* Requirement 1
Answer these from the text on sexual harassment:
(a) In the Stop Street Harassment study, what share of women reported some form of sexual harassment or assault in their lifetime?
(b) How many years did it take parliament to turn the Supreme Court's guidelines into a law?
(c) Which two IPC sections covered such cases before the Supreme Court set the law on workplace sexual harassment?

* Excerpted passage
--

Sexual Harassment is the unwanted behaviour exhibited by someone, irrespective of the gender which is of a sexual kind that makes an individual feel uncomfortable and humiliated. Now let's talk about how these sexual harassments takes place and what type of impact it can make. It is when someone, who calls you in a sexual way and spreads rumors about you such as commenting on your body type; creating a bad and unfriendly environment around you. Sexual harassment can happen in front of someone, over a phone call or maybe over online medium resulting to depression, anxiety and can also lead to problems like sleeping disorders.

Talking about the status of women in India, it has seen many ups and downs over the years, starting from post-independence period of 1950 till 2020. It is a very harsh reality that women across India face exploitation but very few have the ability to raise their voices against it because of lack of family support, lack of education, social stigma and low literacy level, basically in the rural areas.[1] In the later point of time, we can see that the Supreme Court set a few guidelines and it took the parliament 16 years to make this into a law. In this research paper we are going to deal with the amendments made by the government and to look if they are effective or not.

Basic Introduction To Sexual Harassment:

One can face sexual harassment at workplace which deliberately makes an unwanted and stressful atmosphere for the employee to work there leading him/her anxious about going to work. According to a survey from non-profit Stop Street Harassment, it is found that the majority of women in their workplace faces these type of harassments and half of the male does too. It is said that people had experienced sexual abuse in different sectors such as in public spaces, school, college and even at their home.

The study found out that nationwide, 81% of women and 43% of men reportedly experienced some form of sexual harassment and/or abuse and assault in their lifetime, according to Holly Kearl, a founder of Stop Street Harassment and the study's author.[2] As per the facts and figures, public places were the most frequent location of getting harassed with an whopping (66%), followed by temporary jobs and internships (38%) and lastly at their own house (35%). Most of the cases went unreported, even when any men or women has been catcalled and verbally got harassed in the streets. Out of 10 women and out of 20 men also 1 of them usually tries to change their jobs or quit going to work just to avoid the harassment and has the guts to file a complaint to the police or their authority. Sexual harassment is considered to be a discrimination which is very much unlawful under the Equality Act 2010.[3]

It restricts three types of sexual harassments in a workplace, firstly the unwanted conduct of a sexual nature to someone like sexual advances. The unwanted conduct doesn't always mean that it's related to actual sex or happening of a sexual assault but can also include mean jokes about women or making sexist remarks about them. The least favourable treatment can happen on a women's rejection to her boss's sexual advances like appealing and intimidating her for promotion or increase in salary on her submission to those harassments.[4] The main outlook of the law and the inception of the guidelines, which are made by the Supreme Court of India came from the NGO named Vishaka, on an incident that took place in Rajasthan in the year 1997. This was the case when supreme court first noted that there was a lack of legal authority against sexual harassment. Before the Supreme Court set the law against sexual harassment at workplace in order, such cases were dealt under IPC Section 354 (outraging the modesty of women) and Section 509 (using a word, gesture or act intended to insult the modesty of a woman).[5]

Just after the Supreme Court gave the judgement to the case of Vishaka and Ors V/S. State of Rajasthan (AIR 1997 SC 3011), situations were still the same and not under the control; there were no such efforts to enact a law. Very few committees were set up for lodging complaints and the judgement was not taken seriously by people.[6] After the legislation finally brought in the Sexual Harassment of Women at Workplace (Prevention, Prohibition and Redressal) Act, 2013, the woman of the country got a ray of hope seeking prevention against sexual harassment though the awareness among people continue to be very dim.[7]

This Act seeks to guard women from harassment at their place of work in an exceedingly abundant wider sense. Despite the Sexual Harassment of Women at Workplace (Prevention, Prohibition and Redressal) Act, 2013[8], which seeks protection of women at workplace came into force, still most of the cases of sexual assault or may it be harassment went unreported, even when any women have been catcalled and verbally got harassed in the streets. A national survey from non-profit Stop Street Harassment reveals that, Out of 10 women and out of 20 men, only 1 of them usually tries to change their jobs or quit going to work just to avoid the harassment and has the guts to file a complaint to the police or their authority[9].

--

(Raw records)

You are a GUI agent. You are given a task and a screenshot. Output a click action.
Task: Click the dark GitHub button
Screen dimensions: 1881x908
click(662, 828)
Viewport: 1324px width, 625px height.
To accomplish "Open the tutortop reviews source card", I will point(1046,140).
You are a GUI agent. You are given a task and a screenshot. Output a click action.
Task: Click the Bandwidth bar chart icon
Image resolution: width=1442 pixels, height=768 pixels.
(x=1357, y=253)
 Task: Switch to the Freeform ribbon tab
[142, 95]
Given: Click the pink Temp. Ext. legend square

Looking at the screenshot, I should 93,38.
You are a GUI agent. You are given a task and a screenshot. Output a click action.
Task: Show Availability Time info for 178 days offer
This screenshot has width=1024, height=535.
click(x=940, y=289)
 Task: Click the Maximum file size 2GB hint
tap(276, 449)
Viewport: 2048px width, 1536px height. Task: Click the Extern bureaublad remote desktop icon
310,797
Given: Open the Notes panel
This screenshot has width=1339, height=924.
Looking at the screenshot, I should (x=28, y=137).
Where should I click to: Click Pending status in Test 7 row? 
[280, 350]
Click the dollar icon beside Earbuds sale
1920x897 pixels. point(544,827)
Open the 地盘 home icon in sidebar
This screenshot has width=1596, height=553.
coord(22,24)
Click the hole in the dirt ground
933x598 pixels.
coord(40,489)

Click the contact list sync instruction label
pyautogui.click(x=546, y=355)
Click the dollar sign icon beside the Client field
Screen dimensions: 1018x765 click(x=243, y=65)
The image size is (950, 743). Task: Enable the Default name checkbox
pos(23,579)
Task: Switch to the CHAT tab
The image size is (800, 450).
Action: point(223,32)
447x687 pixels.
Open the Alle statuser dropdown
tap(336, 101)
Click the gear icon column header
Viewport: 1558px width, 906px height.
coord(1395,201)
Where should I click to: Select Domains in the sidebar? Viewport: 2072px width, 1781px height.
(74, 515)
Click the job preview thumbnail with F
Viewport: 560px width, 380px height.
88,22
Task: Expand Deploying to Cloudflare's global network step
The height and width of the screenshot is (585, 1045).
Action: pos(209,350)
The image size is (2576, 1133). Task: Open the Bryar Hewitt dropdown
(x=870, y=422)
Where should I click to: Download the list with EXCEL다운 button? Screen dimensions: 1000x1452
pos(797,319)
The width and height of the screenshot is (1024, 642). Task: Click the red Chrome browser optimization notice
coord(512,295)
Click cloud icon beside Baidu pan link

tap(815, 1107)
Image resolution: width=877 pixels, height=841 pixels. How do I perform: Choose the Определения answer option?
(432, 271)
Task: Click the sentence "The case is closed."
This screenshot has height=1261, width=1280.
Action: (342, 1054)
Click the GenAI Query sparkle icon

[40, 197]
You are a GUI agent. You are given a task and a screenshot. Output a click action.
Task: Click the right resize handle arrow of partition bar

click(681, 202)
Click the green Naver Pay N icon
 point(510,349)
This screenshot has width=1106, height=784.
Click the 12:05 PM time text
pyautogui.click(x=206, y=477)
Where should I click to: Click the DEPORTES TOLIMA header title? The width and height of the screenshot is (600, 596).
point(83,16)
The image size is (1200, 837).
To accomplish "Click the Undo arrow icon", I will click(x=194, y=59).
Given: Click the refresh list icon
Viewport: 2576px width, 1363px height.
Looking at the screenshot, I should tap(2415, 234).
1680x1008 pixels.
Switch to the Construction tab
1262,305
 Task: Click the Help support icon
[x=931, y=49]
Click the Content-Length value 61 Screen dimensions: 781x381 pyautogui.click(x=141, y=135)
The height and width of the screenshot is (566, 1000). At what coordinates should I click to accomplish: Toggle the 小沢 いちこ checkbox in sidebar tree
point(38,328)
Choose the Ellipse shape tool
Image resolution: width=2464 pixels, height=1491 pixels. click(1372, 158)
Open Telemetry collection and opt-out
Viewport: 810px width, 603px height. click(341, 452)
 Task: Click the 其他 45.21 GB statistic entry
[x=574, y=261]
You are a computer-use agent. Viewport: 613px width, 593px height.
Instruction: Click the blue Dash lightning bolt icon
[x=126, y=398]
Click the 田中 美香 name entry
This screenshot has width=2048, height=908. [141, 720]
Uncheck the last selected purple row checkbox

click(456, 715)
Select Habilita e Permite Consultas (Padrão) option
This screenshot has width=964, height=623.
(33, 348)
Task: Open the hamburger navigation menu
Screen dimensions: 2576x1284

--

* Requirement 2
From the raw records, return unchanged everything from the line containing "Task: Click the sentence" down to the line containing "will click(x=194, y=59).", including both of those lines.

* Complete answer 1
(a) 81%
(b) 16 years
(c) Section 354 and Section 509

* Complete answer 2
Task: Click the sentence "The case is closed."
This screenshot has height=1261, width=1280.
Action: (342, 1054)
Click the GenAI Query sparkle icon

[40, 197]
You are a GUI agent. You are given a task and a screenshot. Output a click action.
Task: Click the right resize handle arrow of partition bar

click(681, 202)
Click the green Naver Pay N icon
 point(510,349)
This screenshot has width=1106, height=784.
Click the 12:05 PM time text
pyautogui.click(x=206, y=477)
Where should I click to: Click the DEPORTES TOLIMA header title? The width and height of the screenshot is (600, 596).
point(83,16)
The image size is (1200, 837).
To accomplish "Click the Undo arrow icon", I will click(x=194, y=59).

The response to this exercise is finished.